### RECORDS FOR THIS TASK
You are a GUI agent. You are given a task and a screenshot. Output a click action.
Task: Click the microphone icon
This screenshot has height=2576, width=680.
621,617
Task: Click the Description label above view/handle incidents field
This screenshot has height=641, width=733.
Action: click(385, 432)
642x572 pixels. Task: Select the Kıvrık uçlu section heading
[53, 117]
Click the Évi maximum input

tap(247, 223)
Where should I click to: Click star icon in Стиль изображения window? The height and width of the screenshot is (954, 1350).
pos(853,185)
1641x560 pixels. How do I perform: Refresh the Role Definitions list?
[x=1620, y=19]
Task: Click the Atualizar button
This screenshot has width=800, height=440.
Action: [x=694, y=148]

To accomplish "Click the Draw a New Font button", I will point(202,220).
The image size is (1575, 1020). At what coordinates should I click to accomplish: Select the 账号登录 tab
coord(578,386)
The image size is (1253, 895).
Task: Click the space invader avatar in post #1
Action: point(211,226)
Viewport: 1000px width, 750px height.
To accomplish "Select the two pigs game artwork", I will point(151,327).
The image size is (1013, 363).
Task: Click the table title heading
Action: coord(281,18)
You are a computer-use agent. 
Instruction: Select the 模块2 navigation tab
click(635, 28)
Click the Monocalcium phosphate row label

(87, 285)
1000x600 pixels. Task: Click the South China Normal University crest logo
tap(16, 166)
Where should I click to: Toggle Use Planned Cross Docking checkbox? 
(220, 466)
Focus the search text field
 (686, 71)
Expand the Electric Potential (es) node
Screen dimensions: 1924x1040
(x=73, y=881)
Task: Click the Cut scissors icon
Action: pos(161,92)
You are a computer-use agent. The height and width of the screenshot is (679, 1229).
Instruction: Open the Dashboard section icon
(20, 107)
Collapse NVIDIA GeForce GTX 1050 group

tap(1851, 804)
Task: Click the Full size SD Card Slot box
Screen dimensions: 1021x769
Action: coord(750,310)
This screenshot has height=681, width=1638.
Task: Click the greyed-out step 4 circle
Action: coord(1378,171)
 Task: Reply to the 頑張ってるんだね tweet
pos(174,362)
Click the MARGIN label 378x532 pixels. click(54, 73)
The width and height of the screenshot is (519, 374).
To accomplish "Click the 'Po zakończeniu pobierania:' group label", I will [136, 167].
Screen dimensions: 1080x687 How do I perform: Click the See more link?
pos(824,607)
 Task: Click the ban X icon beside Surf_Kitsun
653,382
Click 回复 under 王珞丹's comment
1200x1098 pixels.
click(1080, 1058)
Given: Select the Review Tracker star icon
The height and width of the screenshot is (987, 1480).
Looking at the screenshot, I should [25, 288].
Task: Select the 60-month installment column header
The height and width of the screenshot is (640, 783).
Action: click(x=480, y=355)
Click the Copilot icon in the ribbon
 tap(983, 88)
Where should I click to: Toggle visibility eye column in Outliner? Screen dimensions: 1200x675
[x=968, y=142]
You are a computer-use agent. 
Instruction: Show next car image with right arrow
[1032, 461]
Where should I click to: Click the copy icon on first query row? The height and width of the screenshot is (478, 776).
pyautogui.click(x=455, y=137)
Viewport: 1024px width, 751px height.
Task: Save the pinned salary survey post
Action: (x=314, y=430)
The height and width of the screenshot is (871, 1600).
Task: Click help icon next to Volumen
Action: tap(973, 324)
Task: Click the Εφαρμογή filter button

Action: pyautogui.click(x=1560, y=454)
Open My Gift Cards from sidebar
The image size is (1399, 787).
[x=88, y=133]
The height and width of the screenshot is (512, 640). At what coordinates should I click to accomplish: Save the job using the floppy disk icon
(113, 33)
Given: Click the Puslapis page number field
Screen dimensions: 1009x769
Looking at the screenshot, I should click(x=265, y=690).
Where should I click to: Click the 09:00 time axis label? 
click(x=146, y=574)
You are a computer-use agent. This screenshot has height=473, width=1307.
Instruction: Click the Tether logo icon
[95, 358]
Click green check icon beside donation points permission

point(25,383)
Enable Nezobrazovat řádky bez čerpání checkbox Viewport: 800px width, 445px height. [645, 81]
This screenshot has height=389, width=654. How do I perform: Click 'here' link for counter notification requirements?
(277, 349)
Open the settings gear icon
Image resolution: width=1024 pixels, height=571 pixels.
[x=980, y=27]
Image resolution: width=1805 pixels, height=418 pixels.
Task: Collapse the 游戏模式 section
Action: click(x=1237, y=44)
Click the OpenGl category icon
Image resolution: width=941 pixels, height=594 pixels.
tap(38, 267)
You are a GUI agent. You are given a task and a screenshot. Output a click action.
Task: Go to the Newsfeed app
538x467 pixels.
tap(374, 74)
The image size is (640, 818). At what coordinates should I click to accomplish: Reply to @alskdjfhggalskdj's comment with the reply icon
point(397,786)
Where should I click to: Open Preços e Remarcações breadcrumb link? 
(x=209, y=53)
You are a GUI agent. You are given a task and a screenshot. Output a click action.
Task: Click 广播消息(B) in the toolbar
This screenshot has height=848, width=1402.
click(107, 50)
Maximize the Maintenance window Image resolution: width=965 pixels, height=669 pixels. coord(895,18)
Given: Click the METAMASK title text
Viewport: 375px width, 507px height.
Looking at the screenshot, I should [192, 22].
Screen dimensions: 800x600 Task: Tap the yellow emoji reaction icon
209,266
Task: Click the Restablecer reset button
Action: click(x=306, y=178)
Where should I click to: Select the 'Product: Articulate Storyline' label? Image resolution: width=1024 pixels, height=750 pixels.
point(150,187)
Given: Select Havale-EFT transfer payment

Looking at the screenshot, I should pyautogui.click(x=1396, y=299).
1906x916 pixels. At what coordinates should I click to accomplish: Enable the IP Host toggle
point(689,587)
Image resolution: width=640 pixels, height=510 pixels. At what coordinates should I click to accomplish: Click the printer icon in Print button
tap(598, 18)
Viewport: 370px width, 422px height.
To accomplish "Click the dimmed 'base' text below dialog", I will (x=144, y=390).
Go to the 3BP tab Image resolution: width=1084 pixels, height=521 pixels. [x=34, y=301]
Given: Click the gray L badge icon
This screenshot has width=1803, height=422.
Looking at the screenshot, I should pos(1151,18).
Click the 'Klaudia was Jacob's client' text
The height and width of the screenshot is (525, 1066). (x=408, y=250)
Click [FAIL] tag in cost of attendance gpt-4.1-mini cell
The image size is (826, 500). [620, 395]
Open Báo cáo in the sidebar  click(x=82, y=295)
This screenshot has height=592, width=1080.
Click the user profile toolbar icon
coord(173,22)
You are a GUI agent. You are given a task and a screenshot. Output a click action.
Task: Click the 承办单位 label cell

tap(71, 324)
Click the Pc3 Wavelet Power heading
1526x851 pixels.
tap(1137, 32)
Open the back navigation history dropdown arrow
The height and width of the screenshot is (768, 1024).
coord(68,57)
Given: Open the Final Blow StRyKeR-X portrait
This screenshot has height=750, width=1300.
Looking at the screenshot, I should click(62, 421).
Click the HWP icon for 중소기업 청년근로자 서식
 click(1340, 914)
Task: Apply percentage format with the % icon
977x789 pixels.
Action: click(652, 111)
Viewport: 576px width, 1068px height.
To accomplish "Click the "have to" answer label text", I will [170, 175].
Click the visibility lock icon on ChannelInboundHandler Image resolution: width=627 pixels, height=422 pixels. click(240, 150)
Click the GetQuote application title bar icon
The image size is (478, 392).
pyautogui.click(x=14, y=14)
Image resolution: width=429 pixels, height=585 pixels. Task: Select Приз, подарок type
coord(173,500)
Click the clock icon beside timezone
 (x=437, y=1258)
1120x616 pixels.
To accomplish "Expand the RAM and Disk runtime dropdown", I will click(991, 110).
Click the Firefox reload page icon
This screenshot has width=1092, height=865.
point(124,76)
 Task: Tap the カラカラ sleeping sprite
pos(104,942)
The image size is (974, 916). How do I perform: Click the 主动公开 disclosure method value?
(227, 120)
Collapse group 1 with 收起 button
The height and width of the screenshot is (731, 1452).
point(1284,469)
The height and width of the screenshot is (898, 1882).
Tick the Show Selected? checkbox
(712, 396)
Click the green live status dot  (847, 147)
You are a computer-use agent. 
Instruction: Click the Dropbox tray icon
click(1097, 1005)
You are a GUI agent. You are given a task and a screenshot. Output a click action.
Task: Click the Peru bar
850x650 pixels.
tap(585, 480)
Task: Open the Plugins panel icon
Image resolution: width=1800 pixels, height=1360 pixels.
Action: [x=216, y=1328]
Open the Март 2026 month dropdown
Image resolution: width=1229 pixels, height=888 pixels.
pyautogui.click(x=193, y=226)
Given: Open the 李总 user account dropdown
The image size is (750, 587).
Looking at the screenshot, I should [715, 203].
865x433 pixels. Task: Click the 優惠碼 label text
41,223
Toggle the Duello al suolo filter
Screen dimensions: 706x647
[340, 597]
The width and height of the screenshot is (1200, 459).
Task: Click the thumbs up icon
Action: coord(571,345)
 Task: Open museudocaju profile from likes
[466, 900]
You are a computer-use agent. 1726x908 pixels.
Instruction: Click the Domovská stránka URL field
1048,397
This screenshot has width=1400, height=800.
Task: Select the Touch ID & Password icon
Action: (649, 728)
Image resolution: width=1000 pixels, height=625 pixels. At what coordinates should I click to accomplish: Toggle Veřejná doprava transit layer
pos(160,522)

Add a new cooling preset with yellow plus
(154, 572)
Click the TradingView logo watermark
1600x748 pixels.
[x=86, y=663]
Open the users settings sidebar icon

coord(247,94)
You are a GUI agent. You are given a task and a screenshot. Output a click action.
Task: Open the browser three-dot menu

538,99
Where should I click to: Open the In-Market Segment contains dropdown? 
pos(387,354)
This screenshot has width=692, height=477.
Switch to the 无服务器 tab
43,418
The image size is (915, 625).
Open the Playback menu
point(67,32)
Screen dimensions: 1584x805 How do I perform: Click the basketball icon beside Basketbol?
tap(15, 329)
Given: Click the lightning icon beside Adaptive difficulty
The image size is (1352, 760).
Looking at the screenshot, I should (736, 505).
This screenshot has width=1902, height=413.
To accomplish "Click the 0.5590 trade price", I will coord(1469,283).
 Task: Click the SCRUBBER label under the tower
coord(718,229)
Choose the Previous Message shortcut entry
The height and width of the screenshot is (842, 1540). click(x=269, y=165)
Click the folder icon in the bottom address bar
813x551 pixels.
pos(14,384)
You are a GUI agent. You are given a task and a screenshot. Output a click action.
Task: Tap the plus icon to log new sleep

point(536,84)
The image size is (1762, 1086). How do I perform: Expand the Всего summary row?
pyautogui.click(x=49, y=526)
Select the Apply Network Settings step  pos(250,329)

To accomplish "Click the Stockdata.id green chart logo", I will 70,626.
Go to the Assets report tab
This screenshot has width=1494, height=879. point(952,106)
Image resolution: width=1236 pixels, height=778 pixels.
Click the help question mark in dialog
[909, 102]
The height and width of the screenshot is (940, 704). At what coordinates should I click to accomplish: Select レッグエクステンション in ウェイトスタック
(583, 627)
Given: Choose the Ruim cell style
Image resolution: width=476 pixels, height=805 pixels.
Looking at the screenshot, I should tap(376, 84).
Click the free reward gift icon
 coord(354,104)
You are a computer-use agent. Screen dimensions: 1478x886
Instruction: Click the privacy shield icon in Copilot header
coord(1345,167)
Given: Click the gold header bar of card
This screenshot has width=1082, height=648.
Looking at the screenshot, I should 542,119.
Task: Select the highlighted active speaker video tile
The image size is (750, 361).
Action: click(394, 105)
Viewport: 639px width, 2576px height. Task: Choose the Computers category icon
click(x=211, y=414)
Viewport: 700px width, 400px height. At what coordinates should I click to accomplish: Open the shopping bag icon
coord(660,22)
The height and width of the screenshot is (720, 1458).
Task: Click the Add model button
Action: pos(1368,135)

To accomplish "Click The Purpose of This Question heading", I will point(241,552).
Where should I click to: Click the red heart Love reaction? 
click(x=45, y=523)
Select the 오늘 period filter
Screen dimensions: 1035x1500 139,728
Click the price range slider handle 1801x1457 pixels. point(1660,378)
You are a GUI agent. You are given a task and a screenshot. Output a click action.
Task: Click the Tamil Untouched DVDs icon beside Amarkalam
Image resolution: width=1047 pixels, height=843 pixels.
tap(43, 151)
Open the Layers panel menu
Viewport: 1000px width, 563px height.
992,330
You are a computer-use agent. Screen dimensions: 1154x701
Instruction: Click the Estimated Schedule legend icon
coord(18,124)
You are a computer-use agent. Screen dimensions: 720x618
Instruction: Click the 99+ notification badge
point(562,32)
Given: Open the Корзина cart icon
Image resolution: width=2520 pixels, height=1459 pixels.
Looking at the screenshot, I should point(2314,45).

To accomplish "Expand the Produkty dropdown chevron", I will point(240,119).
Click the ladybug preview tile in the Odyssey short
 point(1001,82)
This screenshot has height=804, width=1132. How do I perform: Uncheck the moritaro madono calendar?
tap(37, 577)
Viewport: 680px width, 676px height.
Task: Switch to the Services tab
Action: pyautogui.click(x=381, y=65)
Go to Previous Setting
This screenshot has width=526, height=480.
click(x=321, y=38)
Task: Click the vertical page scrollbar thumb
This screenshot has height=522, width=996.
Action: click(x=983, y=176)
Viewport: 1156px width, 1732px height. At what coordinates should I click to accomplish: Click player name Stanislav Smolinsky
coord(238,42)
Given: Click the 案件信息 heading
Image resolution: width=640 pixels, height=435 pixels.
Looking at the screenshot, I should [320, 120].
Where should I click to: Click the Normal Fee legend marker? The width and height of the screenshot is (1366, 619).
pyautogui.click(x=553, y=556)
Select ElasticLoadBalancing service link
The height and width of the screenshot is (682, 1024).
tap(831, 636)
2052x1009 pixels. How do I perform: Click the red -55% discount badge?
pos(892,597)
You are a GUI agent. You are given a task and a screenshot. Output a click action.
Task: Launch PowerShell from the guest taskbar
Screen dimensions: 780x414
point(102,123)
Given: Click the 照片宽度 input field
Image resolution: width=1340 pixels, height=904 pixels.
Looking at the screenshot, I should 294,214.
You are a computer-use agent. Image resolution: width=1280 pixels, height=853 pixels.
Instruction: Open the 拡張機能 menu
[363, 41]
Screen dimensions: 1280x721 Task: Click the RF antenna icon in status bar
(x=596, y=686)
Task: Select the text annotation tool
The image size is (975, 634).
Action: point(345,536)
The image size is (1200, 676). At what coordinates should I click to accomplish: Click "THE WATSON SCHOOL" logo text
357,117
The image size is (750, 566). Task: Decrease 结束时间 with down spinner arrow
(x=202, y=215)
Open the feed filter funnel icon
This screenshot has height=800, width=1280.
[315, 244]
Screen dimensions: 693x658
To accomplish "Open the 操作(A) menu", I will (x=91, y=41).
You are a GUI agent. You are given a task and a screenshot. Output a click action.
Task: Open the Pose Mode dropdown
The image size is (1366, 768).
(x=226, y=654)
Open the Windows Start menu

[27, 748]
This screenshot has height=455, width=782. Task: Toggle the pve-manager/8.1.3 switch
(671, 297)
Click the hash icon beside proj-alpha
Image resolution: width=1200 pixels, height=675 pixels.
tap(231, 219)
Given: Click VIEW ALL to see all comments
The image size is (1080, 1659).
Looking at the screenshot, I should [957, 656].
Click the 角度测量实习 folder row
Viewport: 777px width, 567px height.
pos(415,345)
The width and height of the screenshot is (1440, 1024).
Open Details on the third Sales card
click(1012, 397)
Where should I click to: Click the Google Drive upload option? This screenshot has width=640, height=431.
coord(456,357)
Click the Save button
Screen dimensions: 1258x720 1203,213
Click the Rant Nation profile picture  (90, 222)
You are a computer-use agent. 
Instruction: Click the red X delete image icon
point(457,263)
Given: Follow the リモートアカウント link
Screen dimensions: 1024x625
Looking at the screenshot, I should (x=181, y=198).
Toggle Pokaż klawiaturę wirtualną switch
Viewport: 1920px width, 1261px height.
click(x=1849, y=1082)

### WHAT IS NEEDED
All lines above containing the string "folder": copy each one.

### SOLUTION TO THE PROBLEM
Click the folder icon in the bottom address bar
Click the 角度测量实习 folder row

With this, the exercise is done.